Records from a data source:
_ _ _ _ _
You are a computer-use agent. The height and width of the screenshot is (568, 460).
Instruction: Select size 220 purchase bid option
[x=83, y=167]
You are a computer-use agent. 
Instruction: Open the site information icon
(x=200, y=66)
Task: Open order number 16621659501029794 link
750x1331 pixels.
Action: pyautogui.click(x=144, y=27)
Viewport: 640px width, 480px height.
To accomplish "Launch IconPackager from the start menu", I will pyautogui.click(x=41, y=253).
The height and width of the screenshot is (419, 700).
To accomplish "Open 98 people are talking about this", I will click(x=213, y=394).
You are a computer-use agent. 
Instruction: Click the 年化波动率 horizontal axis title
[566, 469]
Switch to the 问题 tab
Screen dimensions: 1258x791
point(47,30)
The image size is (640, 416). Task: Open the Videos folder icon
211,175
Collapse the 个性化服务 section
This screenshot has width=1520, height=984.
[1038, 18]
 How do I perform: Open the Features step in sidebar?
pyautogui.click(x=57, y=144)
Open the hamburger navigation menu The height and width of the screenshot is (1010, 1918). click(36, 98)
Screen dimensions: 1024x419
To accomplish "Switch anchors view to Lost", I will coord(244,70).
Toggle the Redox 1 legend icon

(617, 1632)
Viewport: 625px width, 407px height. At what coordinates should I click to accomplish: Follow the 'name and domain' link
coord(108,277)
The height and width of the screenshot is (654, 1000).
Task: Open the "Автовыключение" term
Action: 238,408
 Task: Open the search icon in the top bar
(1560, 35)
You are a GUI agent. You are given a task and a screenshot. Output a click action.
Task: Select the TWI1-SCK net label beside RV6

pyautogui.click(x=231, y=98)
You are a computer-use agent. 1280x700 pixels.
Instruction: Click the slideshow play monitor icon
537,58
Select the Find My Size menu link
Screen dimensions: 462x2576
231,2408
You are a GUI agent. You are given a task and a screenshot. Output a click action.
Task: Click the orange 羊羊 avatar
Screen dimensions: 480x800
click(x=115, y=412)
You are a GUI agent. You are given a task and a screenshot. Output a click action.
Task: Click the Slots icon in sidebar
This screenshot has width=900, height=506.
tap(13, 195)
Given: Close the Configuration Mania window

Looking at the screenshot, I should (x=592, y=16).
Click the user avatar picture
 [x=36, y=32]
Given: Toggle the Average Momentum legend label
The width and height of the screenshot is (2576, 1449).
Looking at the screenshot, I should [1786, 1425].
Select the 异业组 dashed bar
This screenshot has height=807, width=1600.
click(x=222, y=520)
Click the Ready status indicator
_ _ _ _ _
> Task to carry out
Please give all the entries above again, exactly as they stand.

> Answer area
You are a computer-use agent. The height and width of the screenshot is (568, 460).
Instruction: Select size 220 purchase bid option
[x=83, y=167]
You are a computer-use agent. 
Instruction: Open the site information icon
(x=200, y=66)
Task: Open order number 16621659501029794 link
750x1331 pixels.
Action: pyautogui.click(x=144, y=27)
Viewport: 640px width, 480px height.
To accomplish "Launch IconPackager from the start menu", I will pyautogui.click(x=41, y=253).
The height and width of the screenshot is (419, 700).
To accomplish "Open 98 people are talking about this", I will click(x=213, y=394).
You are a computer-use agent. 
Instruction: Click the 年化波动率 horizontal axis title
[566, 469]
Switch to the 问题 tab
Screen dimensions: 1258x791
point(47,30)
The image size is (640, 416). Task: Open the Videos folder icon
211,175
Collapse the 个性化服务 section
This screenshot has width=1520, height=984.
[1038, 18]
 How do I perform: Open the Features step in sidebar?
pyautogui.click(x=57, y=144)
Open the hamburger navigation menu The height and width of the screenshot is (1010, 1918). click(36, 98)
Screen dimensions: 1024x419
To accomplish "Switch anchors view to Lost", I will coord(244,70).
Toggle the Redox 1 legend icon

(617, 1632)
Viewport: 625px width, 407px height. At what coordinates should I click to accomplish: Follow the 'name and domain' link
coord(108,277)
The height and width of the screenshot is (654, 1000).
Task: Open the "Автовыключение" term
Action: 238,408
 Task: Open the search icon in the top bar
(1560, 35)
You are a GUI agent. You are given a task and a screenshot. Output a click action.
Task: Select the TWI1-SCK net label beside RV6

pyautogui.click(x=231, y=98)
You are a computer-use agent. 1280x700 pixels.
Instruction: Click the slideshow play monitor icon
537,58
Select the Find My Size menu link
Screen dimensions: 462x2576
231,2408
You are a GUI agent. You are given a task and a screenshot. Output a click action.
Task: Click the orange 羊羊 avatar
Screen dimensions: 480x800
click(x=115, y=412)
You are a GUI agent. You are given a task and a screenshot. Output a click action.
Task: Click the Slots icon in sidebar
This screenshot has width=900, height=506.
tap(13, 195)
Given: Close the Configuration Mania window

Looking at the screenshot, I should (x=592, y=16).
Click the user avatar picture
 [x=36, y=32]
Given: Toggle the Average Momentum legend label
The width and height of the screenshot is (2576, 1449).
Looking at the screenshot, I should [1786, 1425].
Select the 异业组 dashed bar
This screenshot has height=807, width=1600.
click(x=222, y=520)
Click the Ready status indicator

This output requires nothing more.